Internationally, major legislative efforts have been proposed and passed including Australia’s Privacy Legislation Amendment Bill 2022, India’s Digital Personal Data Protection Bill, and Indonesia’s Personal Data Protection Bill. Additionally, the European Union and United States are working on a joint Data Privacy Framework, which could be finalized during 2023.  

Privacy@Ohio State 

The past year has been a productive one for Privacy@Ohio State. Below are a few highlights of the program’s work: 

Privacy Pros Completed ISCR.a Privacy Questions 

The Information Security Control Requirements Assessment (ISCR.a) is an annual process to review and evaluate Ohio State’s systems against privacy and cybersecurity criteria. The process consists of gathering answers to a variety of questions relating to privacy and security of data at the university. Excitingly, 93% of university units took part in this privacy process last year (an increase of 59% over 2021), further embedding privacy into university work. 

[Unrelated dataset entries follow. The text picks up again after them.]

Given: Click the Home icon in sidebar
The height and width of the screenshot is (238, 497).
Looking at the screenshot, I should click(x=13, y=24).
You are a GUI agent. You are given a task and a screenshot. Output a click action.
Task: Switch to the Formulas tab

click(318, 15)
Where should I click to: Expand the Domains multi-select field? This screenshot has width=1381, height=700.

Hosted a Datafied Classroom Workshop 

The Datafied Classroom Project is a three-year research project, funded by the Institute of Museum and Library Services (LG-18-19-0032-19), that investigates faculty perspectives of student privacy and their practices in relation to emerging learning analytics tools and initiatives. 

As part of this effort, the privacy program hosted a “Student Privacy in the Datafied Classroom” workshop on December 9, 2022. A mix of faculty and library and instructional technology staff from across the university engaged in a vibrant discussion of the student privacy landscape in higher education. They learned the basics of how student data analytics are collected and used, privacy concerns surrounding this data, and how the university can determine the most appropriate actions to mitigate any potential problems.  

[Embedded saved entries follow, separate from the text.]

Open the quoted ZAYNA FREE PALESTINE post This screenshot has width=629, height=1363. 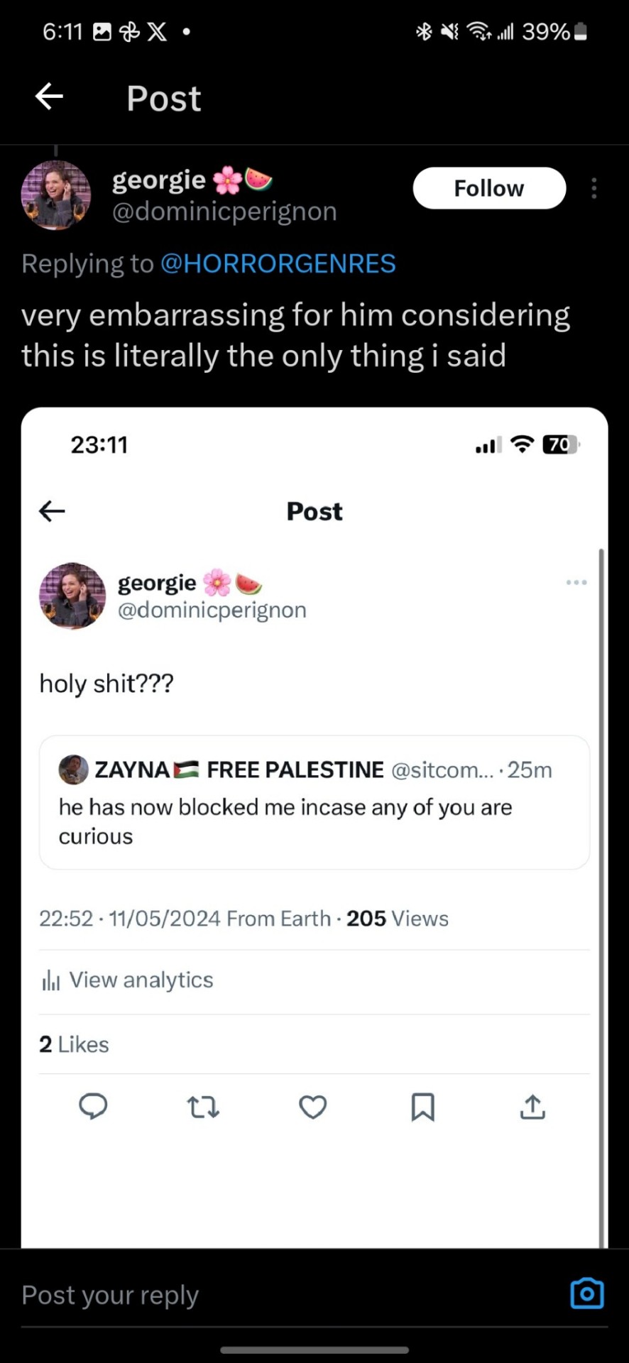click(x=314, y=803)
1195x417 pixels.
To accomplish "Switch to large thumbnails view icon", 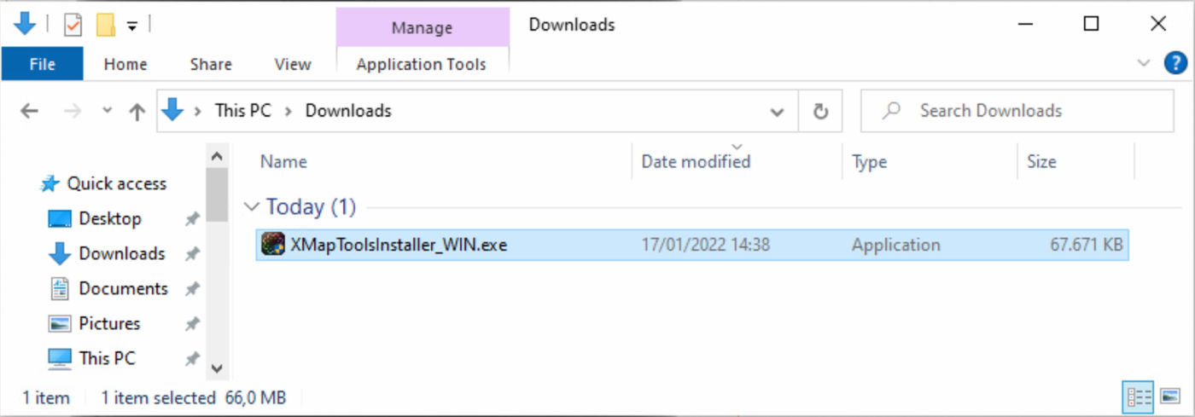I will coord(1169,397).
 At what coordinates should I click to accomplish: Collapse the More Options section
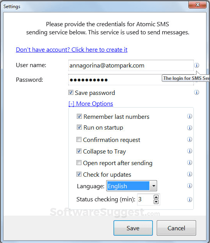(x=91, y=104)
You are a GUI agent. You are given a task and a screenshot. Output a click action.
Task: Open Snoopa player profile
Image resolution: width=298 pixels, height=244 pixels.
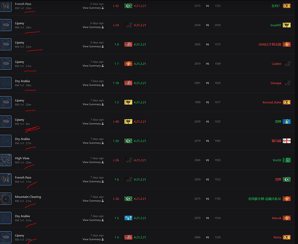276,83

First Year Student Success Course for Students 

More than 70 students participated in this year’s First Year Student Success Series on privacy. During the workshop, students got an overview of the Privacy@Ohio State program, including the university’s Privacy and Student Analytics Principles. Students also learned how analytics are used and how to identify and protect their own digital footprint.

Launched the International Privacy Working Group 

The International Privacy Working Group was created to develop awareness of emerging international privacy laws that may affect the university. During its first few months, the group created a photo consent form for use in international settings.  

Looking Forward to 2023 

2023 promises to be another active year for Privacy@Ohio State! The program’s exciting plans include:  

Privacy Day Activities: Ohio State will be celebrating International Data Privacy Day in January through a series of events at the university and at other Big Ten schools to increase the dialogue about data privacy in higher education. You can find more details about the day’s activities on the 2023 Privacy Everywhere Conference website.  

Launching the Security and Trust Advisory Board: The university’s Privacy Governance Council will now be included in the newly created Security and Trust Advisory Board, dedicated to governing security, privacy, and data governance work at Ohio State. 

Updating Policies: The privacy and cybersecurity programs will update policies related to information security and responsible use of university computing over the next year. 

Adding Additional Privacy Controls to the Security Framework: We plan on adding additional privacy information to the university’s Information Security Control Requirements (ISCR) and renaming the document to include privacy.